Q. You’re just at the outset of your career, and you’ve got a long, promising future ahead of you. So it only seems fitting that we close by taking a quick look at the past. Right now, college campuses are in turmoil, with students clamoring that they and their emotional traumas aren’t being taken seriously by administrators and staff. Exactly one year ago, you wrote a notable piece on just that subject, drawing on your own experiences at Yale.

Are campus protests over political slogans written in chalk and offensive Halloween costumes likely to be effective in the long run? Have today’s student activists lost sight of the bigger goals of progressive politics by choosing to focus on themselves and their needs? Are they unlike you and your generation? Do you have any advice for them? And given that they, along with the rest of us, are facing four years of President Trump, what should they be focusing on now?

A. I don’t think that this wave of student activism is particularly strategic. But I don’t know that it could be. Some of these students (Nathan Heller’s feature about Oberlin in the New Yorker brought this into focus for me) are rejecting the notion of college as a place to find oneself, which is at least a half-century old, and as a lever of upward mobility, which is even older than that. That’s a really radical critique, and radical critiques don’t tend to lend themselves well to strategy.

It’s going to be really interesting to see how progressive movements react to the Trump administration. But I think that campus activism circa 2015 was maybe not terrible tactical practice for the age of Trump, because the feelings of unsafeness that were at the core of so many activist uprisings are a lot more relevant (and arguably more valid) now.

The fact of life under President Trump is that some fears are entirely rational, both in terms of threats from the state and from nonstate actors. You don’t have to believe every reported hate crime on social media to be aware that there are a lot of verified cases of harassment being undertaken in the name of our president-elect, and when Guatemalan-born children ask to start taking their passports to school it seems wrong to blame their parents for making them scared.

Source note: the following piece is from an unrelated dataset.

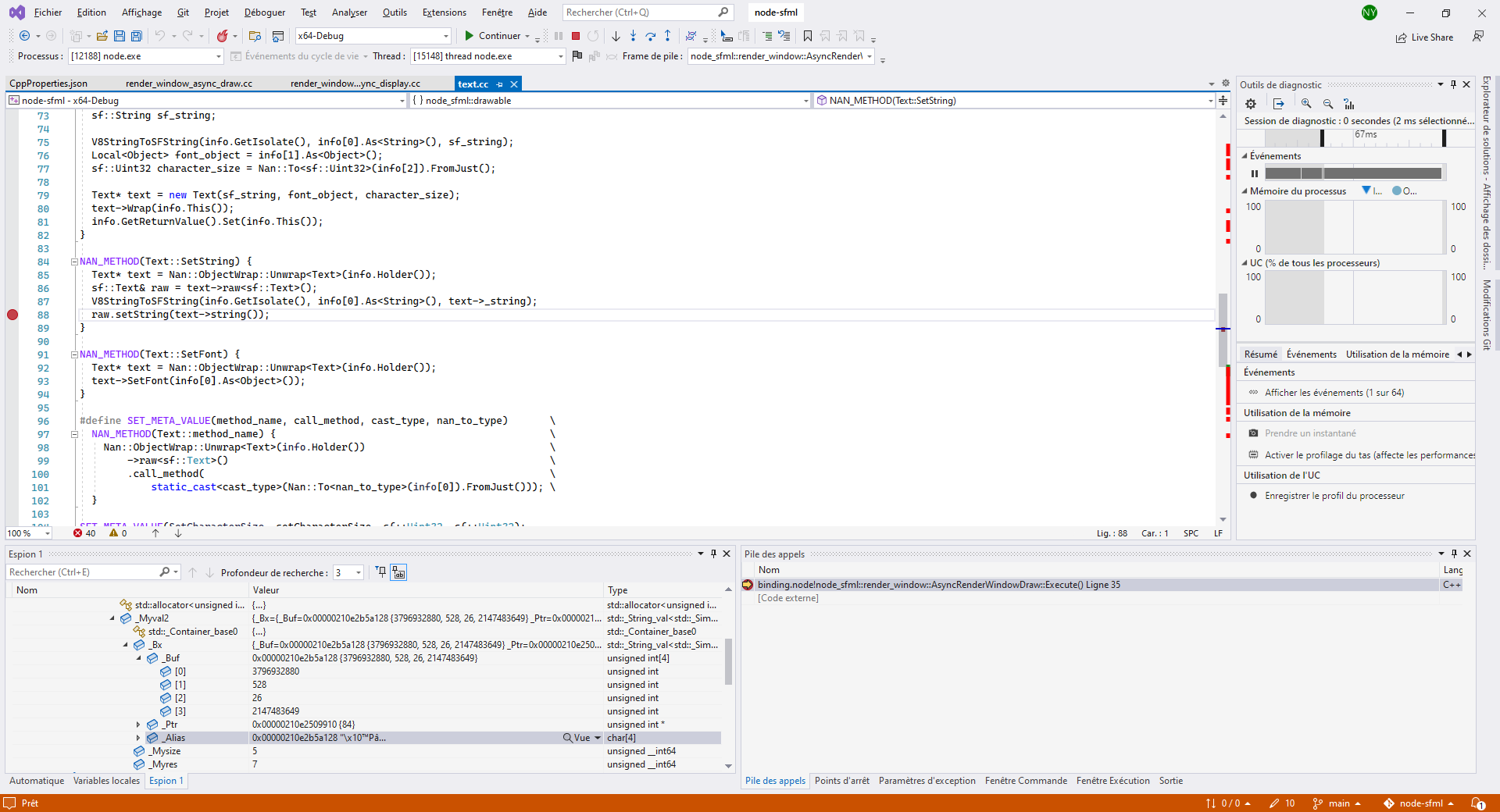Stop the debugging session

But not everyone has equal reason to fear: I think that a lot of progressives, not only on college campuses, are focusing on their own victimhood to the exclusion of protecting others. (I’m a woman, a Jew, and a journalist, and I am really annoyed with the number of people using their membership in one of those categories as evidence that they personally will be targeted by the federal government or 4chan. I am not the person I’m worried about right now.)

I feel pretty strongly that if you are less threatened, you are obligated to support those more threatened. When someone is afraid because she’s getting harassed on the street for being Muslim, or because her parents might get deported, you don’t get to pretend she’s just upset because her preferred candidate lost. But if you’re primarily worried for what President Trump will do to you, you should probably work through the relative likelihood that you’ll be endangered compared to others.